• _BRIEF_: Once you find the line with "Email (270, 160)" in the entries below, return exactly every line from it through the line with "Sign in / Join (248, 14)".

***** RECORDS

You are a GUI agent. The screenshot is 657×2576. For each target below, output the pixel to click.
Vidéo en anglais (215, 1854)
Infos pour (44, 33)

**********
***** RECORDS

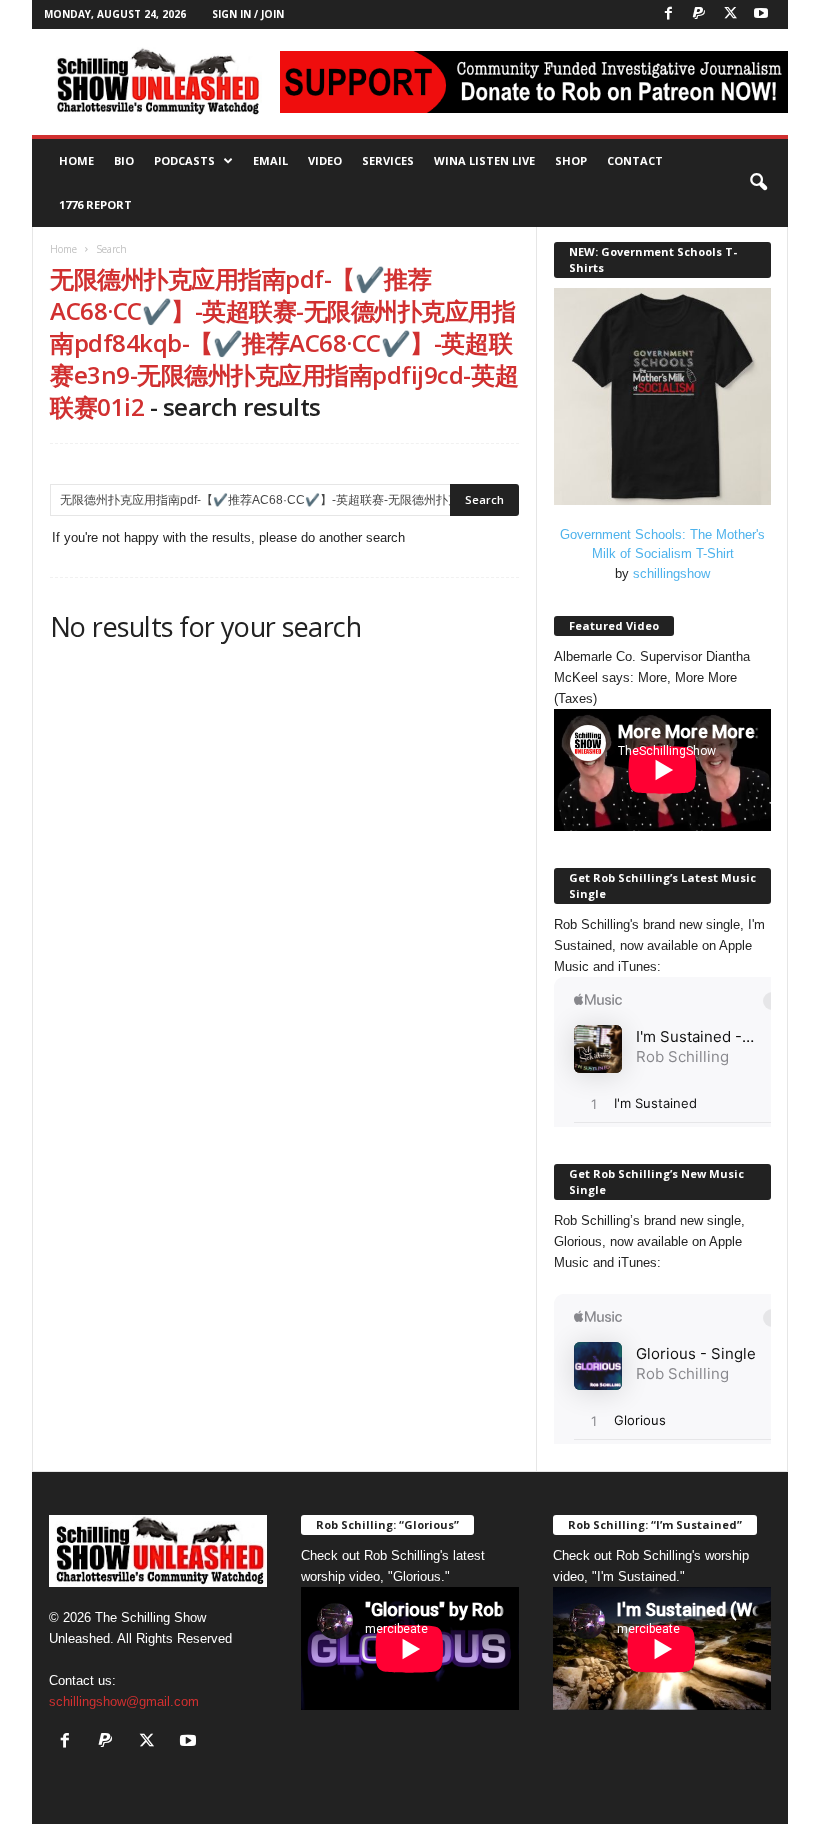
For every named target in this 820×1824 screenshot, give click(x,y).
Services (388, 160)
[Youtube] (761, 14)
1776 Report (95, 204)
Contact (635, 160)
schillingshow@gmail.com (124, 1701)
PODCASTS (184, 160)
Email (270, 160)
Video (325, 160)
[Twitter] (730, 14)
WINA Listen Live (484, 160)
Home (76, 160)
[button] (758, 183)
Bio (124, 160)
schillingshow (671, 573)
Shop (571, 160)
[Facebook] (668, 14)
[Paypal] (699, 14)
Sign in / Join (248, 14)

**********
***** RECORDS

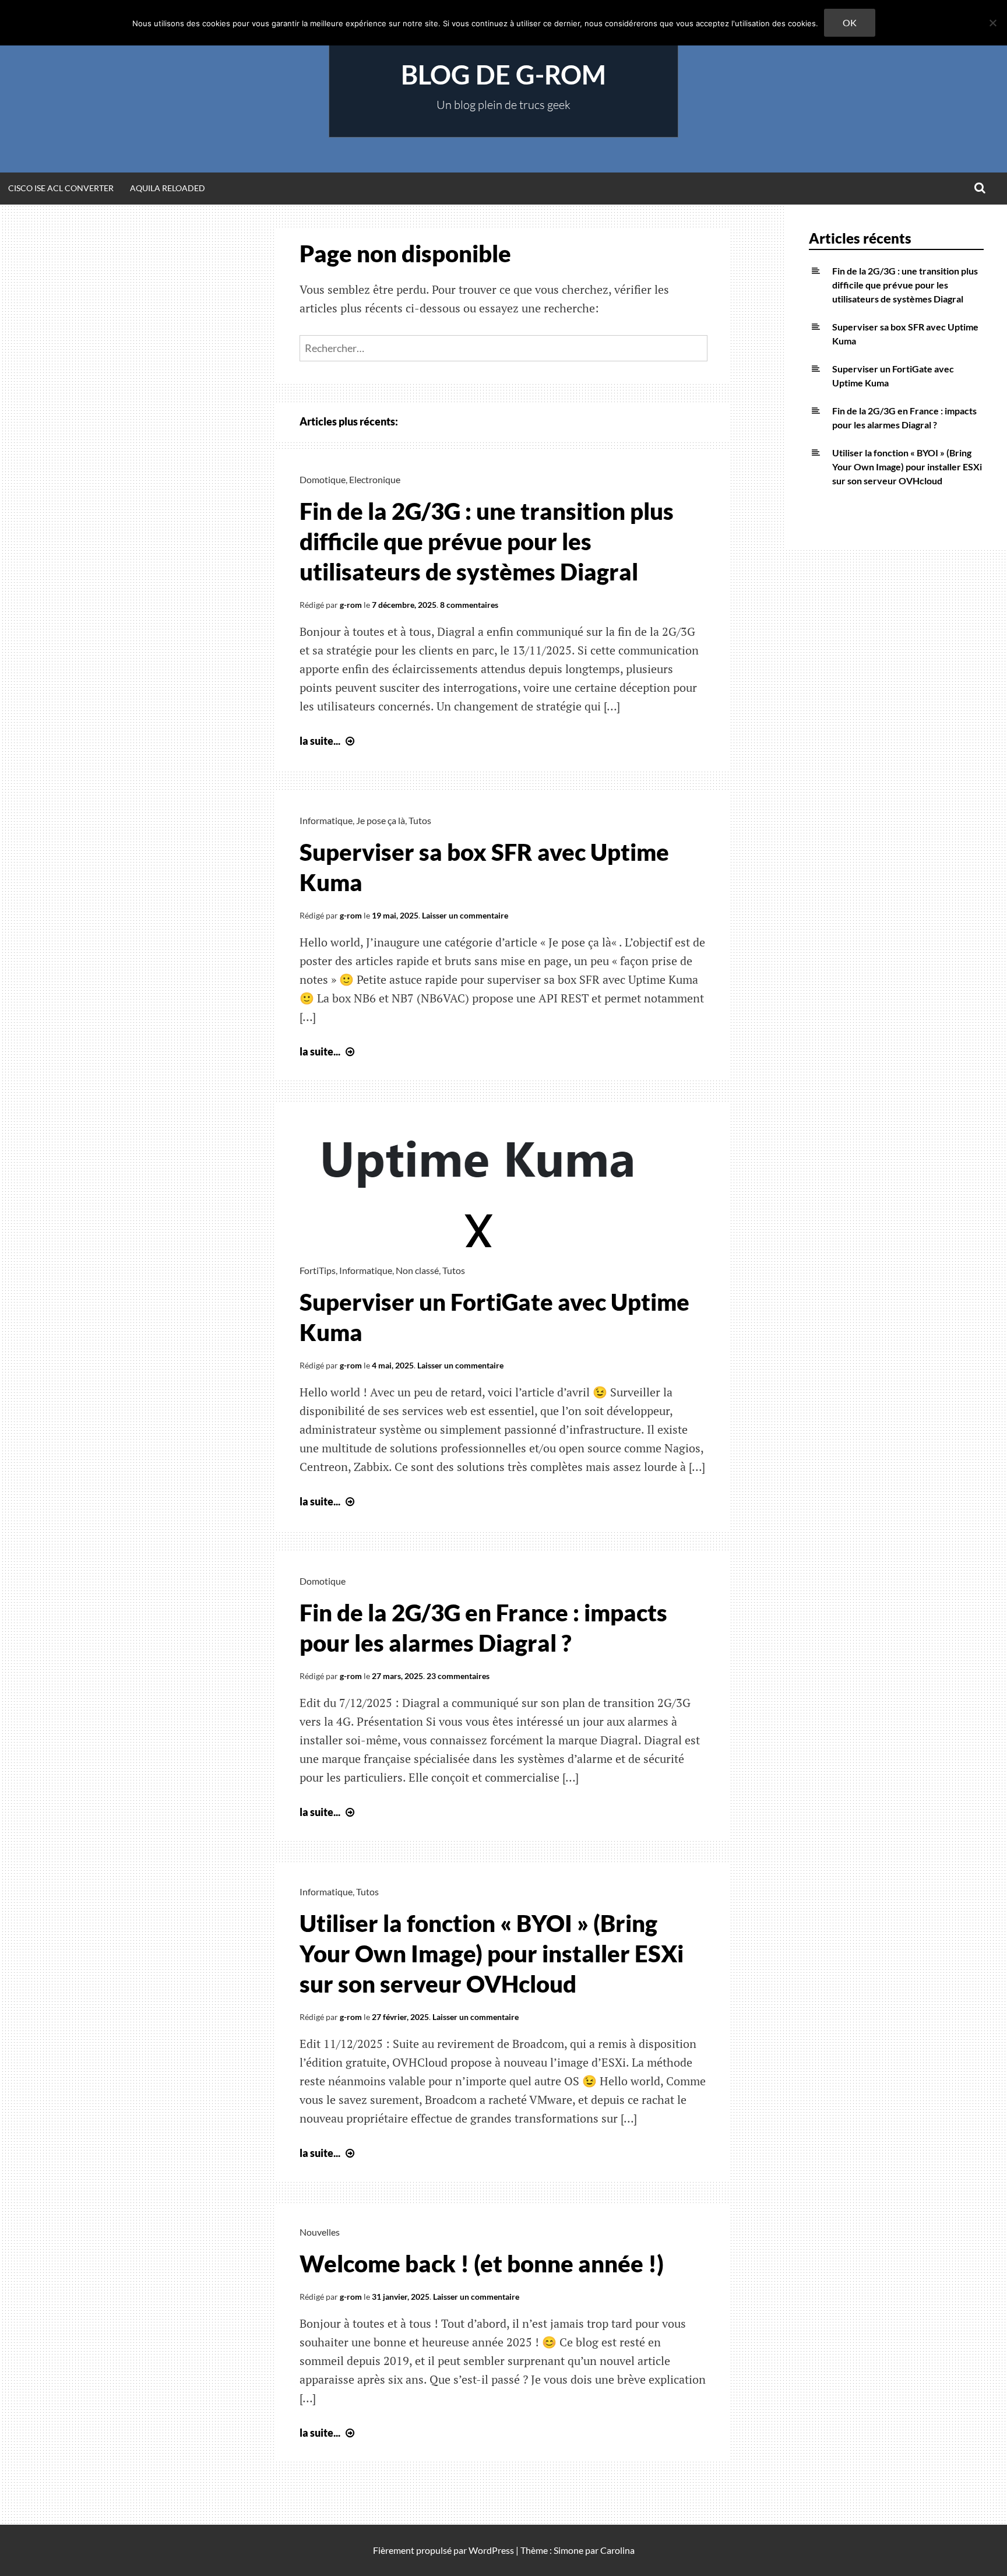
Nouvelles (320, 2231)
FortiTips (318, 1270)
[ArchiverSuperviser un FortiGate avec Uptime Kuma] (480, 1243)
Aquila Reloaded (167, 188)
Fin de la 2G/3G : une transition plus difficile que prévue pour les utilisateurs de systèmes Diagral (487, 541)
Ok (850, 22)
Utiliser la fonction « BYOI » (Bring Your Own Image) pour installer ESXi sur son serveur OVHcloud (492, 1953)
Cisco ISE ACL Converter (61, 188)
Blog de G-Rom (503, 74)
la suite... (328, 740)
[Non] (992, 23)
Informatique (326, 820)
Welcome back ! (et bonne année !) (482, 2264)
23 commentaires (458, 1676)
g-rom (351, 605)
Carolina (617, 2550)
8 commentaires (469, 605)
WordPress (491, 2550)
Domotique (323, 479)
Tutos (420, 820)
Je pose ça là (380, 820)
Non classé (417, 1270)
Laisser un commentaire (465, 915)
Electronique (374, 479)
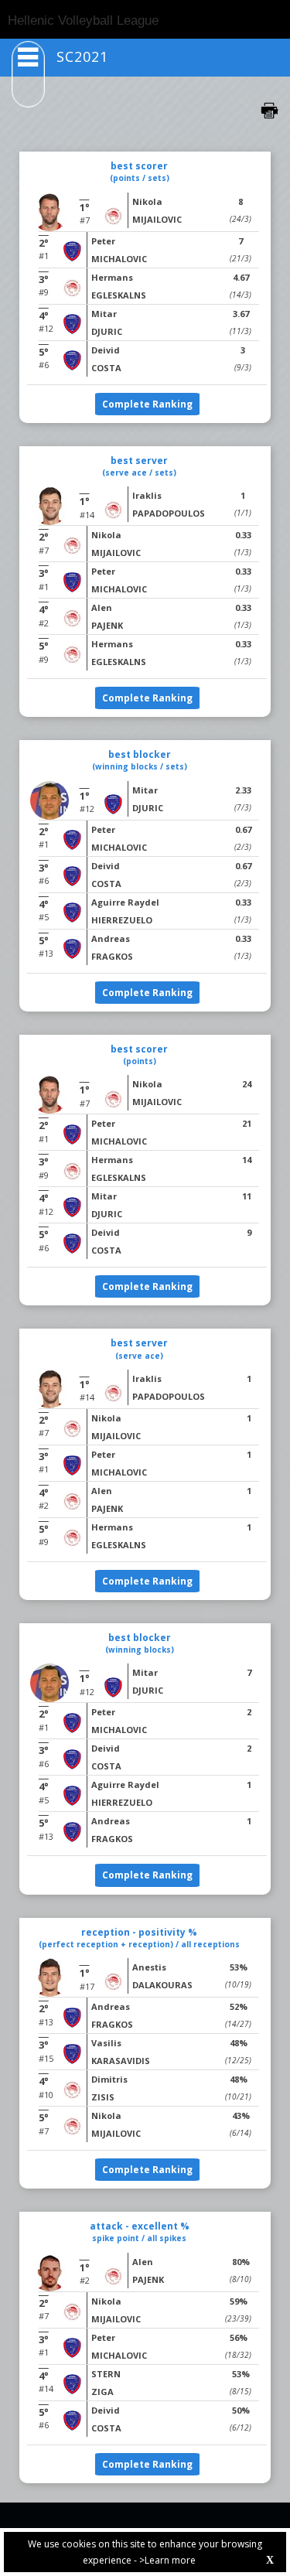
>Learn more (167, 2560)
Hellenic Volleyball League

**********

• _RESPONSE_:
Email (270, 160)
Video (325, 160)
[Twitter] (730, 14)
WINA Listen Live (484, 160)
Home (76, 160)
[button] (758, 183)
Bio (124, 160)
schillingshow (671, 573)
Shop (571, 160)
[Facebook] (668, 14)
[Paypal] (699, 14)
Sign in / Join (248, 14)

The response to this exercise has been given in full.